With batch put_records() it is essentially the same - max 1 MB per record and max 5 MB of all records combined no matter what are partition keys.

However, in async-kinesis-client I'm calculating the record size wrong - as this is just a plain byte or bytearray value, simple len() should be used. Going to fix this soon.

bisoldi commented 5 years ago

Wow, that's amazing...blows my mind, because that's not what the docs imply (as confusing as it is).

Anyways, I already submitted the ticket, so I'll be happy to share the response.

whale2 commented 5 years ago

Size calculation reworked in 0.1.3. @bisoldi - still would love to know AWS's response, though. Thanks. Closing.

bisoldi commented 5 years ago

@whale2 Just to close the loop on this....It seems the documentation does not match reality.

My email to AWS:

I'm seeking clarification on the PutRecords API limitations, specifically the individual record size limit. Below is the relevant paragraph:

"Each PutRecords request can support up to 500 records. Each record in the request can be as large as 1 MiB, up to a limit of 5 MiB for the entire request, including partition keys. Each shard can support writes up to 1,000 records per second, up to a maximum data write total of 1 MiB per second."

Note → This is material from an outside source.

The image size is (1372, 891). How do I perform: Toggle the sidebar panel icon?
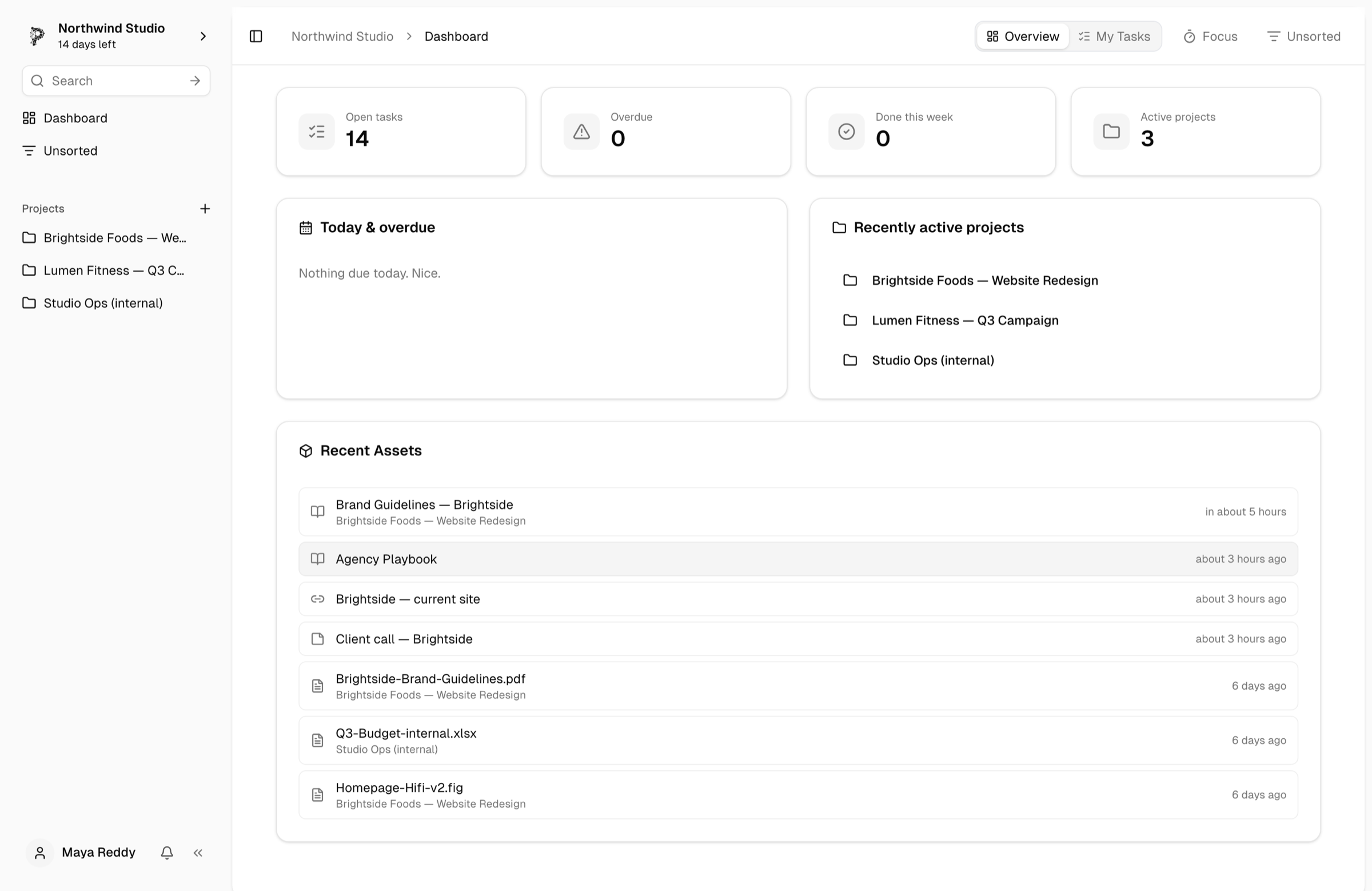(x=256, y=37)
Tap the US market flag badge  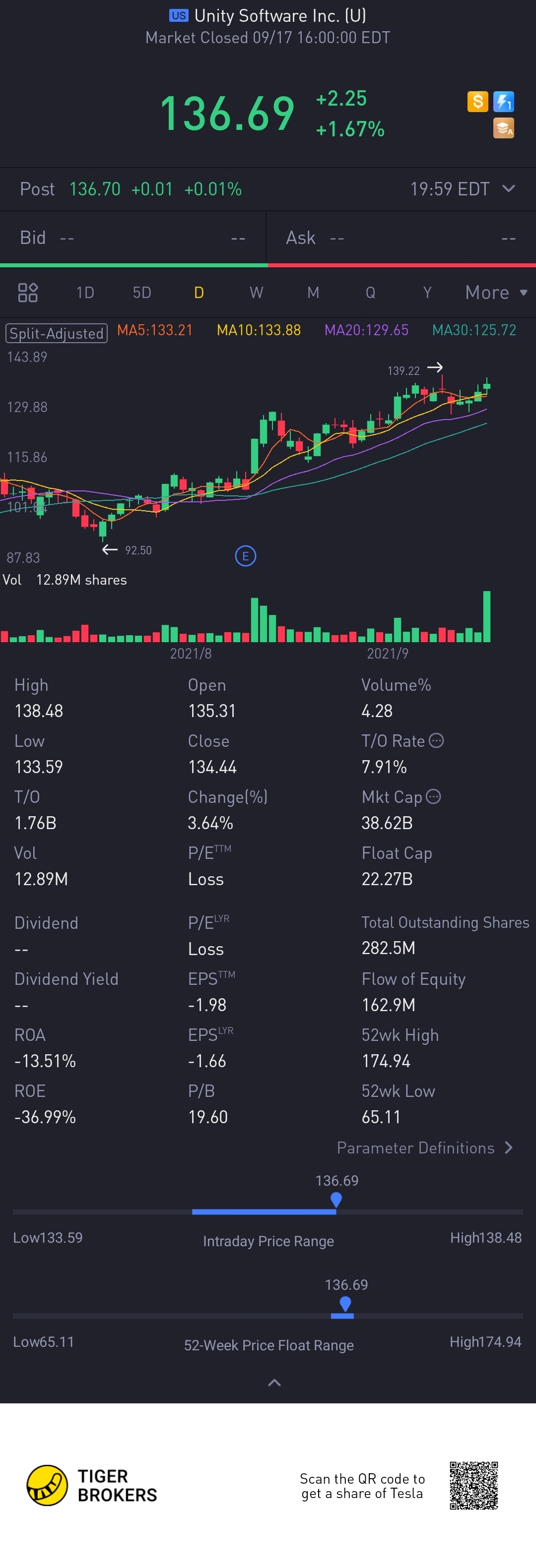pyautogui.click(x=179, y=15)
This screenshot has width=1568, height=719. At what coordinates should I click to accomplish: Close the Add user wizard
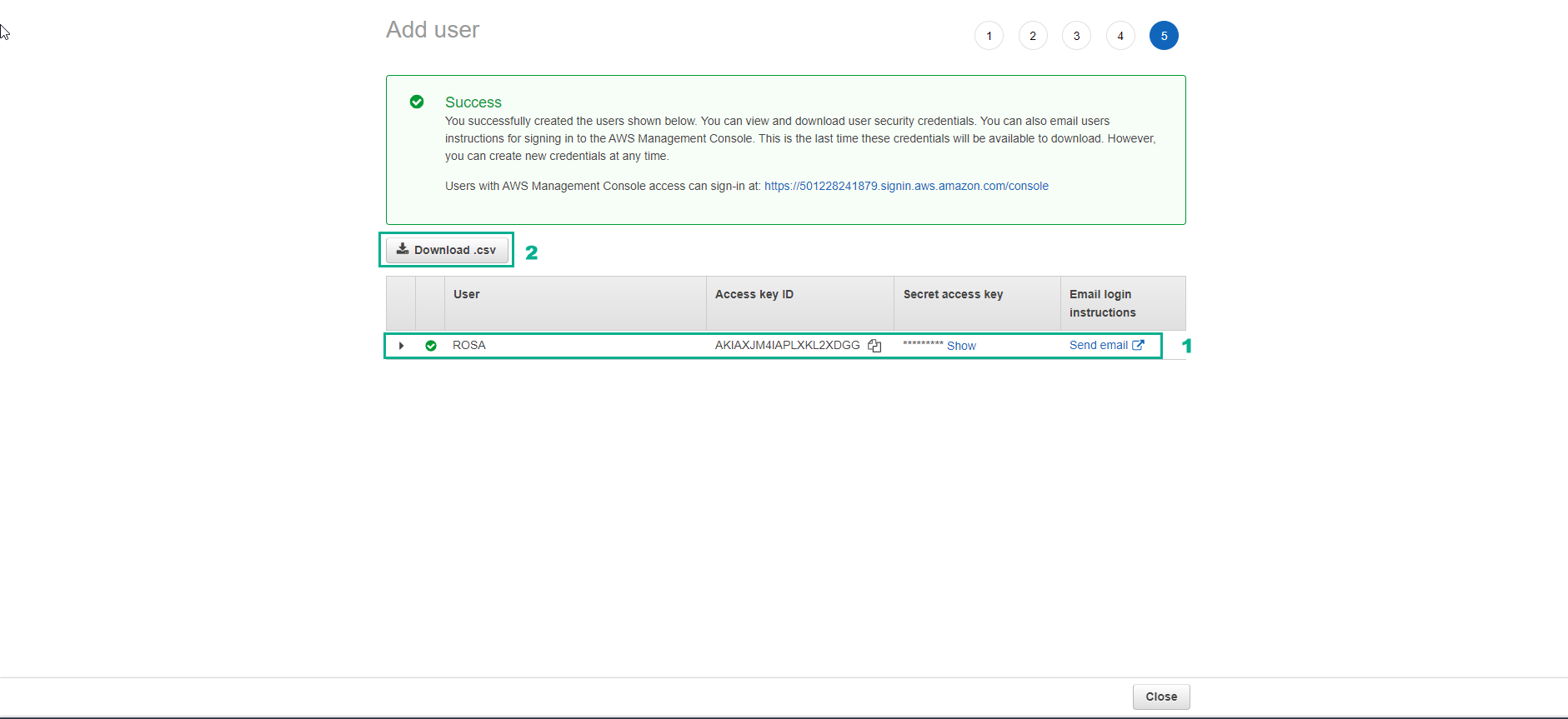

My question is, does the 1MB limit per record INCLUDE the partition key and explicit hash key? Or does it include only the data blob itself?

And their response:

To answer your question, the 1MB upper limit that applies to the size of each record, includes the data blob (the payload before base64-encoding) as well as the partition key [1]. Therefore, we can look at it as follows: Size of data blob + partition key =< 1MB

References: [1] https://docs.aws.amazon.com/kinesis/latest/APIReference/API_PutRecord.html#API_PutRecord_RequestParameters

whale2 commented 5 years ago

@bisoldi I think I should check deeper. Maybe it is boto3 which doesn't raise the exception while kinesis really trims or ignores the record of 1M size without partition key. Shame on me, I didn't check if I really received that messages.